**Work required:** Recast the material from the line containing "Viewport: 581px width, 430px" down to the line containing "The image size is (1517, 853). (1058, 336)" as a two-column CSV with the headers request and answer. Give one row per request, put each value in a single quoted field with line breaks replaced by spaces, and leave out the pictures.
*** Supplied data
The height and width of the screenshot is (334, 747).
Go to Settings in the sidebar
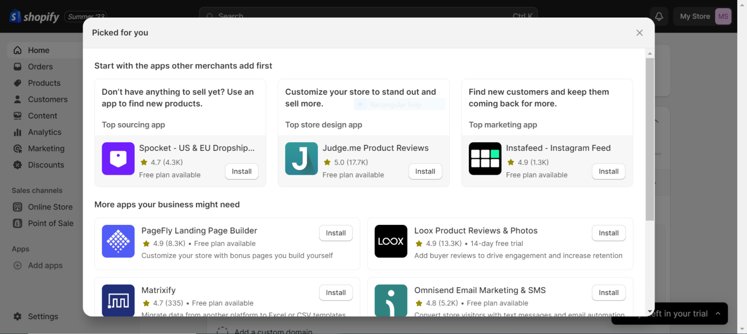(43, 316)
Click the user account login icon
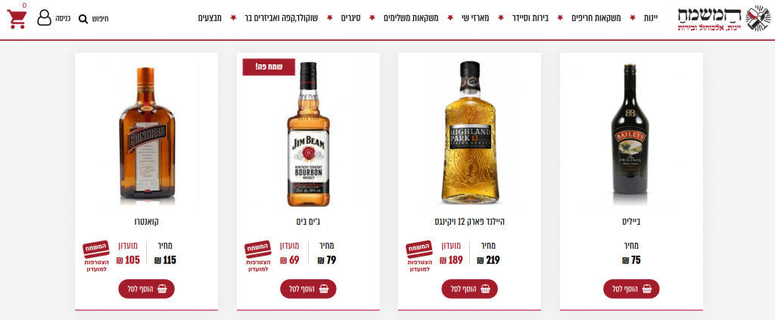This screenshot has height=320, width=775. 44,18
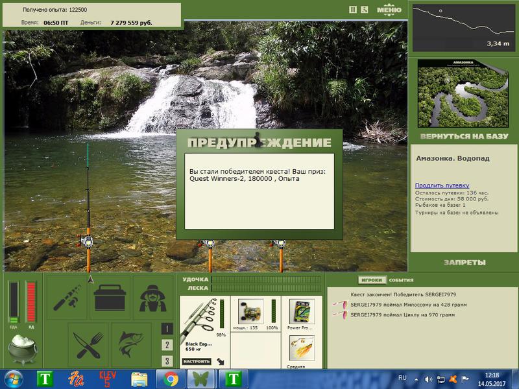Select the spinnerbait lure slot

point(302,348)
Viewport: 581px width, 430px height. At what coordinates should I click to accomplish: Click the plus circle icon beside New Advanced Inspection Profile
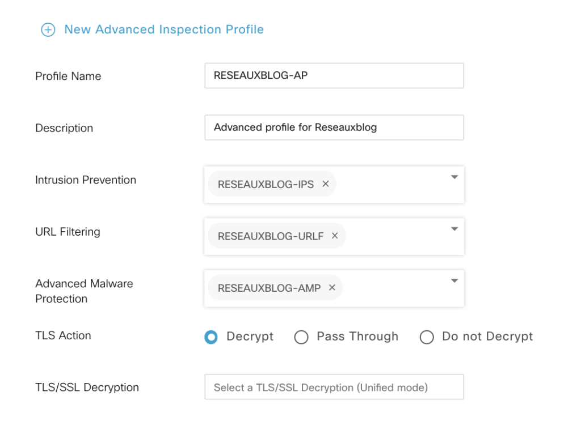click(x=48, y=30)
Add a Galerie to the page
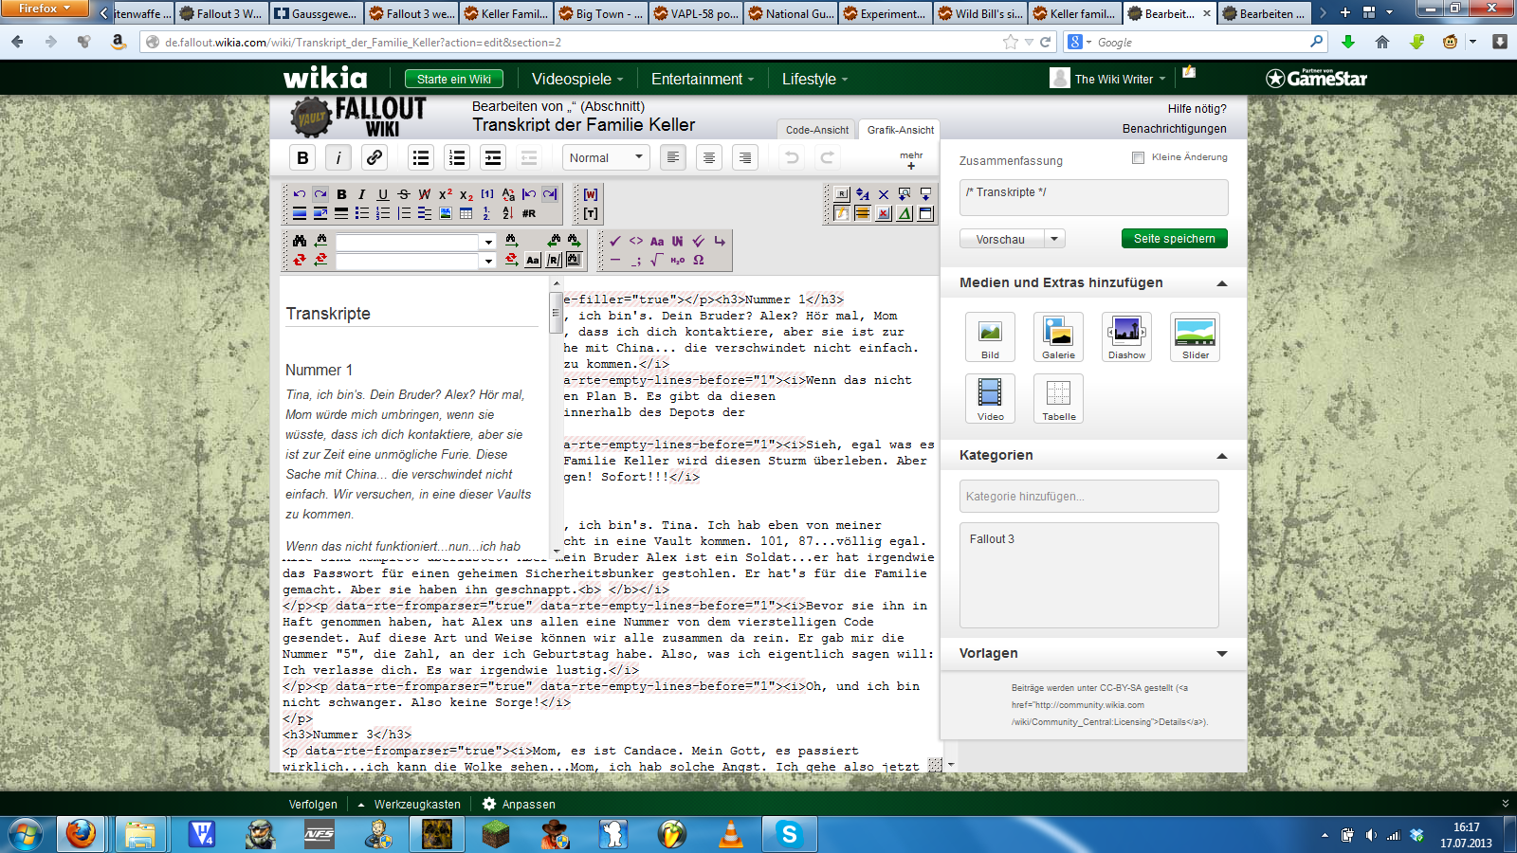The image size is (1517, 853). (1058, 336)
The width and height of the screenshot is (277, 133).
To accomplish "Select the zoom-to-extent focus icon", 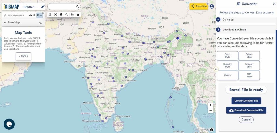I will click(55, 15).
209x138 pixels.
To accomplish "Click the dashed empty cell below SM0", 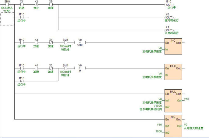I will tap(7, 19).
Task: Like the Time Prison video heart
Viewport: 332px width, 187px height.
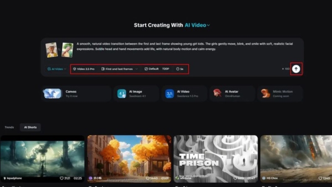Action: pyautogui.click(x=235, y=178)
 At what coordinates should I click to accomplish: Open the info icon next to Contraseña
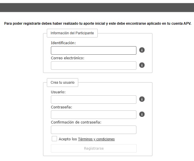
******
**Correct response:**
request,answer
"Viewport: 581px width, 430px height. At what coordinates should I click to accomplish: Click the plus circle icon beside New Advanced Inspection Profile","click(x=48, y=30)"
"Add a Galerie to the page","The image size is (1517, 853). (1058, 336)"